16.....Whenever a premium list includes a group judge that loves your special the breed judge will be the one who told you to neuter it and put it in a pet home. (But if you don't enter, remember that rule 16 applies).
17.....A particular judge will ALWAYS put the Winners Dog up for Best of Winners, unless YOUR dog goes WD and there is only a major in bitches.
18.....If you enter a small show where there are normally no specials or only one, three of the top ten dogs will be flown in from all over the country.
19.....If you do win an easy breed at a small show in Podunk Nowhere, you will then learn that a dozen top dogs and professional handlers have flown in from the farthest corners of the country, and every one of them will show up in YOUR group.
20.....If you win the group, you will discover that the BIS judge's favorite dog, who is the all time top winning dog in its breed, has just won it's group, and the BIS judge has recently given it a BISS.
An old lady is rocking away the last of her days on her front porch, reflecting on her long life, when-all of a sudden-a fairy
godmother appears in front of her and informs her that she will be granted three wishes.

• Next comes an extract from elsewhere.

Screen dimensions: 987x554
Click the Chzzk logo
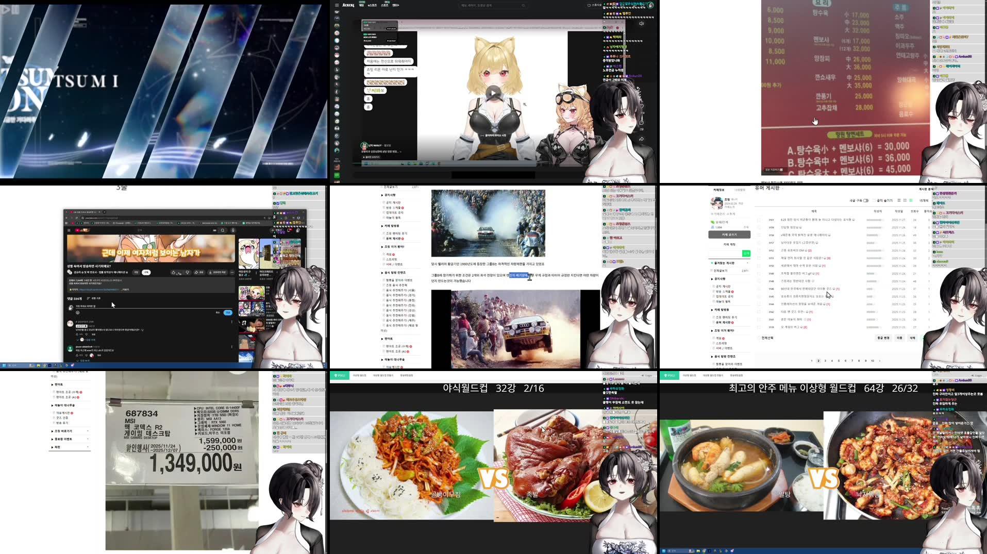point(349,5)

"Well, now," says the old lady, "I guess I would like to be really rich."
** POOF *** her rocking chair turns to solid gold.
"And, gee, I guess I wouldn't mind being a young, beautiful princess."

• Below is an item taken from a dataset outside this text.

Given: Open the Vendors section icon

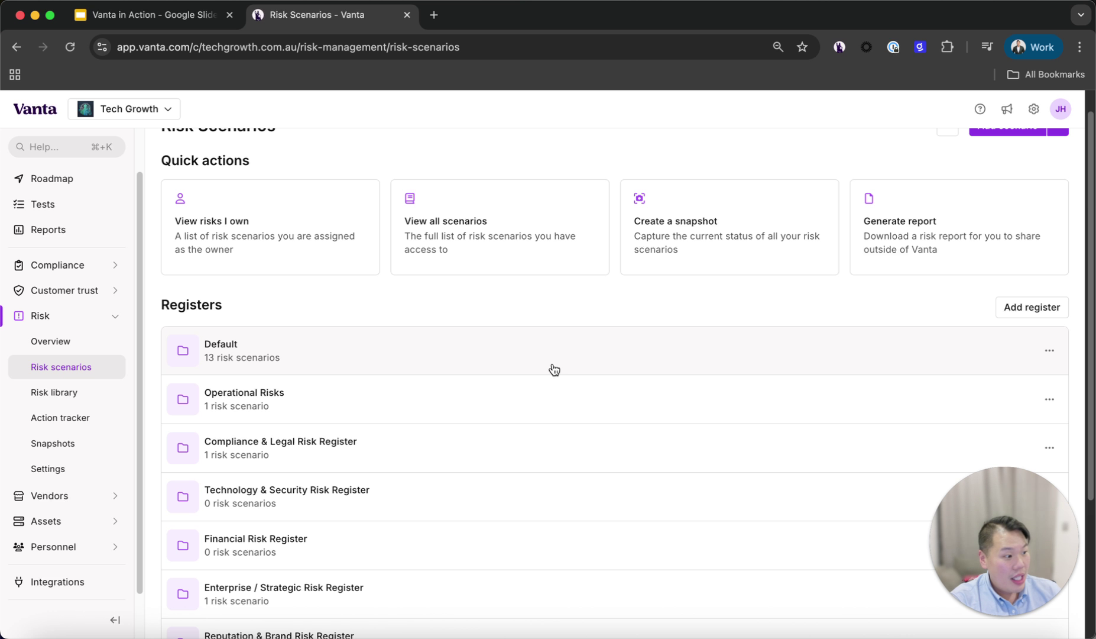Looking at the screenshot, I should [18, 496].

*** POOF *** she turns into a beautiful young woman.
"Your third wish?" asked the fairy godmother.
Just then the old woman's Chinese Crested wanders across the porch in front of them.
"Ooh-can you change him into a handsome prince?" she asks.
*** POOF *** there before her stands a young man more handsome than anyone could possibly imagine.
She stares at him, smitten. With a smile that makes her knees weak, he saunters across the porch in his Chinese Crested
way and whispers in her ear, "Bet you're sorry you had me neutered, aren't you!!!"
NEW CROSSBRED DOGS......
Bloodhound + Borzoi = Bloody Bore, a dog that's not much fun
Bloodhound + Labrador = Blabador, a dog that barks incessantly
Bull Terrier + Shitzu = Bullsh@*z, a gregarious but unreliable breed
Collie + Lhasa Apso = Collapso, a dog that folds up for easy transport
Collie + Malamute = Commute, a dog that travels to work
Deerhound + Terrier = Derriere, a dog that's true to the end
Great Pyrenees + Dachshund = Pyredachs, a puzzling breed
Irish Water Spaniel + English Springer Spaniel = Irish Springer,a dog
fresh and clean as a whistle
Kerry Blue Terrier + Skye Terrier = Blue Skye, a dog for visionaries
Labrador Retriever + Curly Coated Retriever = Lab Coat Retriever,
the choice of research scientists
Malamute + Pointer = Moot Point, owned by....Oh well, it doesn't matter
any way
Newfoundland + Basset Hound = Newfound Asset Hound, a dog for
financial advisors
Pekingnese + Lhasa Apso = Peekasso, an abstract dog
Pointer + Setter = Pointsetter, a traditional Christmas pet
Terrier + Bulldog = Terribull, a dog that makes awful mistakes
IF
If you can start the day without caffeine,
If you can get going without pep pills,
If you can always be cheerful, ignoring aches and pains,
If you can resist complaining and boring people with your troubles,
If you can eat the same food every day and be grateful for it,
If you can understand when your loved ones are too busy to give you any time,
If you can overlook it when those you love take it out on you when, through no
fault of yours, something goes wrong,
If you can take criticism and blame without resentment,
If you can ignore a friends limited education and never correct him,
If you can resist treating a rich friend better than a poor friend,
If you can face the world without lies and deceit,
If you can conquer tension without medical help,
If you can relax without liquor,
If you can sleep without the aid of drugs,
If you can honestly say that deep in your heart you have no prejudice against
creed, color, religion, sexual orientation or politics,
Then, my friend, you are ALMOST as good as your dog.